* **Materials provided**
*** Block opens ***

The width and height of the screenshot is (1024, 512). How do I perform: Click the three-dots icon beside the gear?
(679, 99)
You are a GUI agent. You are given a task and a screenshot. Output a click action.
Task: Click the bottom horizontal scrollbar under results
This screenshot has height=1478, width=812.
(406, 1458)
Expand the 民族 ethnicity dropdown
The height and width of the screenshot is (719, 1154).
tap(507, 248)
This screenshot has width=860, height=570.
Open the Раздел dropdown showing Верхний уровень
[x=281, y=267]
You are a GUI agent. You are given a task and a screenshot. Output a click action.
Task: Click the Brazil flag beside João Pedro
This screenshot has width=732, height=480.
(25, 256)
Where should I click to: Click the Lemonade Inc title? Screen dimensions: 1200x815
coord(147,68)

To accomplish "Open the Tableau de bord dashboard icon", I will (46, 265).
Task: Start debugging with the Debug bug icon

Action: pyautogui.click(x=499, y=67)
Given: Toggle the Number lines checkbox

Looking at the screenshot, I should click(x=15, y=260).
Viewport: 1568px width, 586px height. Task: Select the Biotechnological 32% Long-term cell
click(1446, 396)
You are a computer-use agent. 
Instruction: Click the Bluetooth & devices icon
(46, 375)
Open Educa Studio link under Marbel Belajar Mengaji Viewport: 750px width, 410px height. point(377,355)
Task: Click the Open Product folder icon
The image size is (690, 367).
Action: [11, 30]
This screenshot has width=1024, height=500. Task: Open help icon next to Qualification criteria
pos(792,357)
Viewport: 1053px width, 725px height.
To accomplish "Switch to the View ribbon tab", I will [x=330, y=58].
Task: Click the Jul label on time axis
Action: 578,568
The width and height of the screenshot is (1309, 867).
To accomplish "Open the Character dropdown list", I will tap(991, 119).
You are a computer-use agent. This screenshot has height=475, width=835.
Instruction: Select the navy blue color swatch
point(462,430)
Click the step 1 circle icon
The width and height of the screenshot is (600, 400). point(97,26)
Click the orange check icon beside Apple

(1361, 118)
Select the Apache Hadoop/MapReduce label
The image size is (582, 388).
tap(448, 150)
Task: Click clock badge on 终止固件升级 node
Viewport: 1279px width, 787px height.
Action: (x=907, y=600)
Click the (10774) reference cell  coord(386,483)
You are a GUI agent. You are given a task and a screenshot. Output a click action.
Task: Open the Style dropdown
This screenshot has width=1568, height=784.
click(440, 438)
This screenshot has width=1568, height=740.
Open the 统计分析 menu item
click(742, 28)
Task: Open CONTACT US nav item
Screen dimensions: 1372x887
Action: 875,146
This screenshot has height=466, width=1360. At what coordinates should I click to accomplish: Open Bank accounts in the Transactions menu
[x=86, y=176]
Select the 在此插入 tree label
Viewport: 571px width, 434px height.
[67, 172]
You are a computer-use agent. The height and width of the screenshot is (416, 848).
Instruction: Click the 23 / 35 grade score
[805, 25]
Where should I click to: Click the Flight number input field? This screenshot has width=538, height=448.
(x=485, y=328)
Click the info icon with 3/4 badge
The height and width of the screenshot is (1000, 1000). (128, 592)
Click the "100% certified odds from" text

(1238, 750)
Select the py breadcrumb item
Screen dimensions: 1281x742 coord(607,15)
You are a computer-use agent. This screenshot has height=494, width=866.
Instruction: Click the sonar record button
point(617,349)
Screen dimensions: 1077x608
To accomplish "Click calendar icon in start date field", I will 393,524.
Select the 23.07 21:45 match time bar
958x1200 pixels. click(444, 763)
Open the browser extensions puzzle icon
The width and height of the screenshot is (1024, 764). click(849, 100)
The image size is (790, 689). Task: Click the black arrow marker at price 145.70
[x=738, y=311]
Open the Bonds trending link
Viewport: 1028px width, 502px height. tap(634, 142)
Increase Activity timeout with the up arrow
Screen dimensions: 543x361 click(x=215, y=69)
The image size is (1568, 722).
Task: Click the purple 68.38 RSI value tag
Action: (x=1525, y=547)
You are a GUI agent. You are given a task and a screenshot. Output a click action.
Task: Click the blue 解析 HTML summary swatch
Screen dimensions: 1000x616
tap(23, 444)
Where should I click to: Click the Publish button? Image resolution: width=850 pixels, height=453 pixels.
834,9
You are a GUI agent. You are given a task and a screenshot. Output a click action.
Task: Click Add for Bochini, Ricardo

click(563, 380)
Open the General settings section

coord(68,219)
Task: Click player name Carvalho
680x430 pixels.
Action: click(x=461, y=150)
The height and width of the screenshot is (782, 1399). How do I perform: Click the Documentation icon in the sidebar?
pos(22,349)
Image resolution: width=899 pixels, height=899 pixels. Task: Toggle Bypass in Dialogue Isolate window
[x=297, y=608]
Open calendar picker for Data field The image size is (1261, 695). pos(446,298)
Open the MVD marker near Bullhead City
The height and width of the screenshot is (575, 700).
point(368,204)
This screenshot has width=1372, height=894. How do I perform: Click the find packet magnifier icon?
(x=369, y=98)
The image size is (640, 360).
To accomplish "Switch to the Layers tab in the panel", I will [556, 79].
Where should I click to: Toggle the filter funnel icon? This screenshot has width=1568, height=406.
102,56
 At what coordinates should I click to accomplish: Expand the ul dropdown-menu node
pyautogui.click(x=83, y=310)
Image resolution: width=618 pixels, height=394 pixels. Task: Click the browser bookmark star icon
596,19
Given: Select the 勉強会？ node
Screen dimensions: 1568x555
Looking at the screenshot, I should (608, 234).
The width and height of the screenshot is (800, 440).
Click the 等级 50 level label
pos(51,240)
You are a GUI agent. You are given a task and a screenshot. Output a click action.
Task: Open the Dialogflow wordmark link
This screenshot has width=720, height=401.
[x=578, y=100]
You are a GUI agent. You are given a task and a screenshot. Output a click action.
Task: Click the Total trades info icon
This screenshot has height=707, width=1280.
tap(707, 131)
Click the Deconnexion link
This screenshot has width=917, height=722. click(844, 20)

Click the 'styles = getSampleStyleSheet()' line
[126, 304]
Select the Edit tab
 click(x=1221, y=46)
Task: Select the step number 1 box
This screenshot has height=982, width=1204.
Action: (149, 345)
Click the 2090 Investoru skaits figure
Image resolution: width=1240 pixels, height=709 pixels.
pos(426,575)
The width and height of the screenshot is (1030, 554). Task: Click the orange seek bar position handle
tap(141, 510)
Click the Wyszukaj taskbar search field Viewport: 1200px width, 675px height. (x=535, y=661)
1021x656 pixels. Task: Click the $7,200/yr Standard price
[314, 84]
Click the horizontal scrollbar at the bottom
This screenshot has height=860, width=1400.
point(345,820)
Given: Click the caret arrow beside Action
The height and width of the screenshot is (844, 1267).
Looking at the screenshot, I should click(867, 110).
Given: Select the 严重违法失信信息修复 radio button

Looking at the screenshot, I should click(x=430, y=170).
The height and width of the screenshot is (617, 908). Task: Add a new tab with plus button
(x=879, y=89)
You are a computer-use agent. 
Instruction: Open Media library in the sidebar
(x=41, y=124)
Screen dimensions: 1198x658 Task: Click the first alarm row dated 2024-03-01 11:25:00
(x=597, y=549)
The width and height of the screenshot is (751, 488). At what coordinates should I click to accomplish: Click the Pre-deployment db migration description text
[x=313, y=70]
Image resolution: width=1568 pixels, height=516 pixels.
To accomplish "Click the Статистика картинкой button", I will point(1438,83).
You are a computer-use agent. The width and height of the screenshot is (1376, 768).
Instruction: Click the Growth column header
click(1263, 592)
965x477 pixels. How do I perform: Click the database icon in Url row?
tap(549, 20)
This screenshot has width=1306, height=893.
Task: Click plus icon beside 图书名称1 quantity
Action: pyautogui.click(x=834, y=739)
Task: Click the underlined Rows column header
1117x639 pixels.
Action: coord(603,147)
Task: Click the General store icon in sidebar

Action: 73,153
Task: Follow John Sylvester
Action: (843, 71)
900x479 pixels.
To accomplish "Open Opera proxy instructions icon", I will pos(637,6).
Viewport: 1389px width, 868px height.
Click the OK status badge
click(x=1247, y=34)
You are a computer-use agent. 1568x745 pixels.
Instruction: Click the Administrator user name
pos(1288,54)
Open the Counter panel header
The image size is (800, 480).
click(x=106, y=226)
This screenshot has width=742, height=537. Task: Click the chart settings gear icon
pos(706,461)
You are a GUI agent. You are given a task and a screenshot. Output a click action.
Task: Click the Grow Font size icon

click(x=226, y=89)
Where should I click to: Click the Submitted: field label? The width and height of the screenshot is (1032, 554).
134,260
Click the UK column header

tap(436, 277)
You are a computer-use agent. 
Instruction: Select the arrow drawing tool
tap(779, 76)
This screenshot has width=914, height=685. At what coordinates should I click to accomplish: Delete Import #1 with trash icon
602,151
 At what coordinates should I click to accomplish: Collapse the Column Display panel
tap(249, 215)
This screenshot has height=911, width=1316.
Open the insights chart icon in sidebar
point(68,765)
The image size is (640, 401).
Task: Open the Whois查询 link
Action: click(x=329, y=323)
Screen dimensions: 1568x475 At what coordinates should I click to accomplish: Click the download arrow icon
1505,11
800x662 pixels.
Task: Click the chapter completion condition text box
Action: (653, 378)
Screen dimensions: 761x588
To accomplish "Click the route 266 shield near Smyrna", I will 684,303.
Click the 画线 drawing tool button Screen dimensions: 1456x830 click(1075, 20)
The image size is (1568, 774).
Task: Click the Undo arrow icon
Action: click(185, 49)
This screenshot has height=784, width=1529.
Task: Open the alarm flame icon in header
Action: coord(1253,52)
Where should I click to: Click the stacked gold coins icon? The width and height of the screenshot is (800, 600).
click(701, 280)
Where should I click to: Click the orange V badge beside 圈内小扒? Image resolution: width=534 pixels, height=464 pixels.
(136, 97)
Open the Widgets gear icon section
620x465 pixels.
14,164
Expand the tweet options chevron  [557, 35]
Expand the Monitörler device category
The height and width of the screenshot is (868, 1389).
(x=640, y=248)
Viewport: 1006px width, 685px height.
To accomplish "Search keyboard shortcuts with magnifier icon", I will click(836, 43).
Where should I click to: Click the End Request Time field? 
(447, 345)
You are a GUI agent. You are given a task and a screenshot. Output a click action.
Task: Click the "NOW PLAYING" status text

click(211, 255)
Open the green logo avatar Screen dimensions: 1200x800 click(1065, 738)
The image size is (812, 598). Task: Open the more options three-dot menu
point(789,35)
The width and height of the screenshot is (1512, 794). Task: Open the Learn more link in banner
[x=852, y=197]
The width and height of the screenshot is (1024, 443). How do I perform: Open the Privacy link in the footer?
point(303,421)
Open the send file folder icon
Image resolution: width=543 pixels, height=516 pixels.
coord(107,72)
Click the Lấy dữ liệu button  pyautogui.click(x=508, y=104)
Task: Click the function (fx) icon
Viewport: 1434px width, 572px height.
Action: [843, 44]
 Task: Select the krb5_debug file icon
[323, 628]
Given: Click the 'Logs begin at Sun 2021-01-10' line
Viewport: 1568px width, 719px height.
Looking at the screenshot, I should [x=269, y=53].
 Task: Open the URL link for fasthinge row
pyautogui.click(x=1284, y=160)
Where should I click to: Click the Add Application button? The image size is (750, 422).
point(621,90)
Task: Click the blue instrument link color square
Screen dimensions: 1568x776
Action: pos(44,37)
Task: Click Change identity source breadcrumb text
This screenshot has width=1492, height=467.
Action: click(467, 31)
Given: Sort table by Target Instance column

*** Block closes ***

* **Work request**
Copy out all lines from the material above that contain the string "calendar".

* **Response to this task**
To accomplish "Click calendar icon in start date field", I will 393,524.
Open calendar picker for Data field The image size is (1261, 695). pos(446,298)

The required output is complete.